Definition

Control Plane Policing (CoPP) defines the traffic classification, queue mapping, and queue shaping for control plane packets directed to switch CPU, achieving to protect switch from being overwhelmed by malicious attacks and overload, maintaining data forwarding and network topology stability. CoPP uses a dedicated control plane configuration through the QoS module of CoS (Class of Service) and Firewall Filter Rule. Figure 1 shows the CoPP process.

Figure 1 CoPP Process

 

CoPP process follows four steps:

Classifying: CoPP identifies and classifies the flow of traffic handled by the switch CPU according to packet information of layer 2, layer 3 and layer4 based on firewall filter rules.

Queue mapping: This action is responsible for sending different types of packets to the specified CPU queue. The packets in different queues have different scheduling priorities according to scheduling weight.

Scheduling: When a network is congested intermittently and delay-sensitive services require higher bandwidth than other services, or when there are packets in multiple queues to be transmitted, scheduling is responsible for selecting a queue with a scheduling algorithm and processing the packets from the queue. CoPP uses the Weighted Round Robin (WRR) scheduling algorithm; please refer to 1.1.3 Queue Mapping and Scheduling for details about WRR.

Queue shaping: Set a minimum and maximum bandwidth for each CPU queue in packets per second (PPS) for queue shaping, this queue bandwidth limit ensures that the CPU will not face excessively loaded conditions in any case.

CoPP Traffic Classification

Based on the firewall filter rules, control plane packets directed to switch CPU are checked to see whether they hit a matching field specified in the firewall filter rules. If the packet matches a specified matching field, it is considered a member of a class and maps to a specified CPU queue according to the queue mapping policy.

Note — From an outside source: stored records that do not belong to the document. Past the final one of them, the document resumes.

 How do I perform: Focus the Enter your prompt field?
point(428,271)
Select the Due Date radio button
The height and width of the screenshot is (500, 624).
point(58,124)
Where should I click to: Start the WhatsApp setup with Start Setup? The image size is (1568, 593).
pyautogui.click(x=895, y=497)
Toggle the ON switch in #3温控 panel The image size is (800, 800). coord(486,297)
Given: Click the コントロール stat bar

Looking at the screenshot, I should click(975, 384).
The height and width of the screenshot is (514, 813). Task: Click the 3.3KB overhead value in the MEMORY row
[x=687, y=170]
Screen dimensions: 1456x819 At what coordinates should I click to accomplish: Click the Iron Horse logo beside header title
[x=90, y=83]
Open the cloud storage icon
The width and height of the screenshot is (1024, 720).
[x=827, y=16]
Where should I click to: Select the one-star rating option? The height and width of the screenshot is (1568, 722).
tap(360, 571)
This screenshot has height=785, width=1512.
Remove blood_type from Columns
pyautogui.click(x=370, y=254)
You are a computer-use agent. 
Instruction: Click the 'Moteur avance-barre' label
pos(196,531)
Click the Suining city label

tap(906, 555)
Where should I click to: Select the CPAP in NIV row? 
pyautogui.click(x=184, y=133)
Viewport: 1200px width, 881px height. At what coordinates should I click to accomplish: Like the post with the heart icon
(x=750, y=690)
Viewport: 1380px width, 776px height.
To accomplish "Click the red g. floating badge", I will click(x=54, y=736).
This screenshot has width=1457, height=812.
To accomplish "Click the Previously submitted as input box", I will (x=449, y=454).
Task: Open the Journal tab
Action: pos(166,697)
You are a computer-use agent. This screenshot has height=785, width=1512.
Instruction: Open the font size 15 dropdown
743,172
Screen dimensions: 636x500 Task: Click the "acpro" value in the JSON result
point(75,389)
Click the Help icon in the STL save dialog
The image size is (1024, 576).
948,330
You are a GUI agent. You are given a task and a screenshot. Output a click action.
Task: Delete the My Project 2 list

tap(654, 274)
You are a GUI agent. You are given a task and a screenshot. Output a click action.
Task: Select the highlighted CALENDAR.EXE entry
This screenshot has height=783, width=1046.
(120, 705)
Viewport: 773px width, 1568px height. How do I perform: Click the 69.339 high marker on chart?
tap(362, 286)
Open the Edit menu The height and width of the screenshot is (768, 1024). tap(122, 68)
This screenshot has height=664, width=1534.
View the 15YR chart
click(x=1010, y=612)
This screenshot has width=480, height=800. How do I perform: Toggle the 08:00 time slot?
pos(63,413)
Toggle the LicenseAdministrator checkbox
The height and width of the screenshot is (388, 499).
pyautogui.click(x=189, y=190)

and is the logical operator between the matching fields with the same sequence number, that is, to be considered to match a firewall filter rule and included in a class, the packets must match all of the matching fields with the same sequence number.

CoPP supports both IPv4 and IPv6 firewall filters, the descriptions of the supported matching fields are as follows:


Table 1 Ether Type value of the common protocols

Protocol Type

Ether Type(Hexadecimal)

Internet Protocol, Version 4 (IPv4)

0x0800

Address Resolution Protocol (ARP)

0x0806

Reverse Address Resolution Protocol (RARP)

0x8035

AppleTalk (Ethertalk)

0x809b

AppleTalk Address Resolution Protocol (AARP)

0x80f3

IEEE 802.1Q-tagged frame

0x8100

Novell IPX (alt)

0x8137

Novell

0x8138

Internet Protocol, Version 6 (IPv6)

0x86DD

Ethernet Slow Protocols

0x8809

Queue Mapping and Scheduling

Queue Mapping

With CoPP traffic classification, packets that match a firewall filter rule will be sent to a specified CPU queue according to the queue mapping policy.

If a packet matches no class for ACL action discard or forward, the match processing is as follows. Packet classification included within queue mapping policy is processed top-down. When a packet is found to match a class, no further match processing is performed. That is, a packet can only belong to a single class, and it is the first one to which a match occurs.

If a packet is found to match a class for ACL action discard or forward, the match processing is as follows:

When a packet directed to switch CPU matches none of the defined firewall filter rule, it is automatically mapped to CPU queue 0.

The mapping relationships between the firewall filter rule and CPU queue are:

Scheduling

CoPP uses WRR (Weighted Round Robin) to schedule packets in queues.

In order to ensure every queue has certain servicing time, WRR uses a round robin scheduling algorithm between the queues. When the scheduler mode is WRR, every queue can have a weighted value, which is also known as scheduling weight. Scheduling weight implies that when the egress port schedules the queue messages a proportion of scheduling resources are to be used. Scheduling unit is Kbps. The example of a WRR scheduling algorithm is as follows:

On the 1000 Mbps egress port, the scheduling weights of eight queues are 5, 4, 3, 3, 2, 1, 1, 1; this ensures that even the lowest priority queue gets bandwidth.

The calculation method is as follows: 

1/ (5+4+3+3+2+1+1+1)*1000 Mbps=50 Mbps. 

This can help avoid the problem of packets in the lower priority queues not getting service for longer periods of time. The advantage is that although the queue scheduling uses round robin scheduling, every queue does not distribute at a fixed service time: if a queue is empty, the next queue should be scheduled immediately. In this way, it makes full use of bandwidth resources. When using WRR scheduling algorithm, user can define the weighted value for each queue.

Queue Shaping

Queue shaping adjusts the rate of traffic to switch CPU. It helps to reduce traffic bursts so that packets can be transmitted at a stable rate through to CPU. For queues of different priorities, the device can provide differentiated services using different queue shaping parameter settings of Max-bandwidth-pps and Min-bandwidth-pps.